**Stated problem A**
In the interview on usage-based business models, what is the atomic unit in the case of cloud services?
**Stated problem B**
Continue the interview on usage-based business models, picking up after its final sentence.

**Passage given**
Digitalisation could offer alternatives to traditional manufacturing business models such as ‘produce-sell-invoice-get paid-repeat’; Do you expect to see emerging usage-based business models for industrial equipment? What could be their benefits compared with traditional models? Could there be any disadvantages? Are non-industrial partners needed to enable new business models?

Hugo: Absolutely, there are some companies trying this out already. There are some striking examples of such business models being great successes, like cloud infrastructure providers. The big three, Amazon Web Services, Microsoft and Google Cloud, all operate this already, and it is a huge market. When I refer to an atomic unit, I refer to the smallest common denominator that you can define, which allows customers to achieve something that matters to them. In the case of cloud services, it is a computing cycle. They have completely reimagined the way you can consume that, and how you pay for it, through managed services instead of buying a computer. It has evolved so rapidly that in many markets it is today completely alien to even imagine running your own server rack. The cloud service providers figured out what their atomic unit is, and industrial manufacturers need to figure out what their equivalent is.

**Extracted data entries**
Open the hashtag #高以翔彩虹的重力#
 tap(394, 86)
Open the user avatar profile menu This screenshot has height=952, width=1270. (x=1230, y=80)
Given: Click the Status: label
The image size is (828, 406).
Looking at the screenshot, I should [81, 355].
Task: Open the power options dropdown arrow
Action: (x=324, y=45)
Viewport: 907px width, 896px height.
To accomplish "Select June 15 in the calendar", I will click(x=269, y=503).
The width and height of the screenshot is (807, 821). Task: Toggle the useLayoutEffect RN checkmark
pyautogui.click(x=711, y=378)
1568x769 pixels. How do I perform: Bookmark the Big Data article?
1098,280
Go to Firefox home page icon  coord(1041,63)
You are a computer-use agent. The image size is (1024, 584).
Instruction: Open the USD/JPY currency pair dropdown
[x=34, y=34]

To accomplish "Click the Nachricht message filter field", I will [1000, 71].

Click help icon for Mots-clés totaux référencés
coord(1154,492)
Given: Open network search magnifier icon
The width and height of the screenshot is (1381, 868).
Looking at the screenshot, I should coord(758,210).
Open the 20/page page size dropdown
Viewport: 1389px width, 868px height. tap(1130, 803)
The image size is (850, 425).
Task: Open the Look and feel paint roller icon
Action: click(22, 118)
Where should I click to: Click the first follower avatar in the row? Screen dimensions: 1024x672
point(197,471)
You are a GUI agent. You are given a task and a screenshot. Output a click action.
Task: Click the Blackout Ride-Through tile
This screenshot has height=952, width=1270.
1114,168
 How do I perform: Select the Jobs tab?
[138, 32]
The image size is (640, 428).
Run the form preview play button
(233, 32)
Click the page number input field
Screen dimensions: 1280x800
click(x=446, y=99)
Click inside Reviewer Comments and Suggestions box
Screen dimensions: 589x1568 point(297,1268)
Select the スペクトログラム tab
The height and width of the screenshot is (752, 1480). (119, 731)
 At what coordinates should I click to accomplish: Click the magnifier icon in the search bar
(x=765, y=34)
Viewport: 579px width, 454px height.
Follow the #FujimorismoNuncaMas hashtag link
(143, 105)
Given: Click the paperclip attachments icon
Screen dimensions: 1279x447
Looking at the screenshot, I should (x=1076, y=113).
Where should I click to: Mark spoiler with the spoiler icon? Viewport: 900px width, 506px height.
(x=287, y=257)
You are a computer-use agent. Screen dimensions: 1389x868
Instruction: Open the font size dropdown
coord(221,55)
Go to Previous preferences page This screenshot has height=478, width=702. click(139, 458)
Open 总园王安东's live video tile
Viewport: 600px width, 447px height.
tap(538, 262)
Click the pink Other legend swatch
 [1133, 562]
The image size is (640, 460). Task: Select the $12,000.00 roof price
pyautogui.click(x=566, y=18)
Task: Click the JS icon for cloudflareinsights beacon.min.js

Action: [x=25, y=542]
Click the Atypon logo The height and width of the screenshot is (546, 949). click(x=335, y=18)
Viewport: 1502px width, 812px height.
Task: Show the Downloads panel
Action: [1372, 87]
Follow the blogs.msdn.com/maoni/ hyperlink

**Written answer A**
A computing cycle.

**Written answer B**
For big players who already run a major aftermarket business with spare parts and service, I imagine this will be easier. And it will make sense for big costly equipment which represents a major investment, but less so for small-ticket items like tools, which can have an economic life of less than a day. In manufacturing, equipment for mining or oil and gas exploration might for example be more applicable as a starting point for usage-based business models. There, the amount of material excavated is a key KPI, for which the equipment used to extract it is the critical driver. General manufacturing is more messy, with a vast number of things on the shop floor which can influence output, of which the machine or tool is just one. If we tried to sell a level of scrap rate to be achieved by a customers, there are probably hundreds of factors which could affect it beyond the choice of tool. So the current opportunity for introducing usage-based business models depends greatly on the vertical, and what it is you are selling.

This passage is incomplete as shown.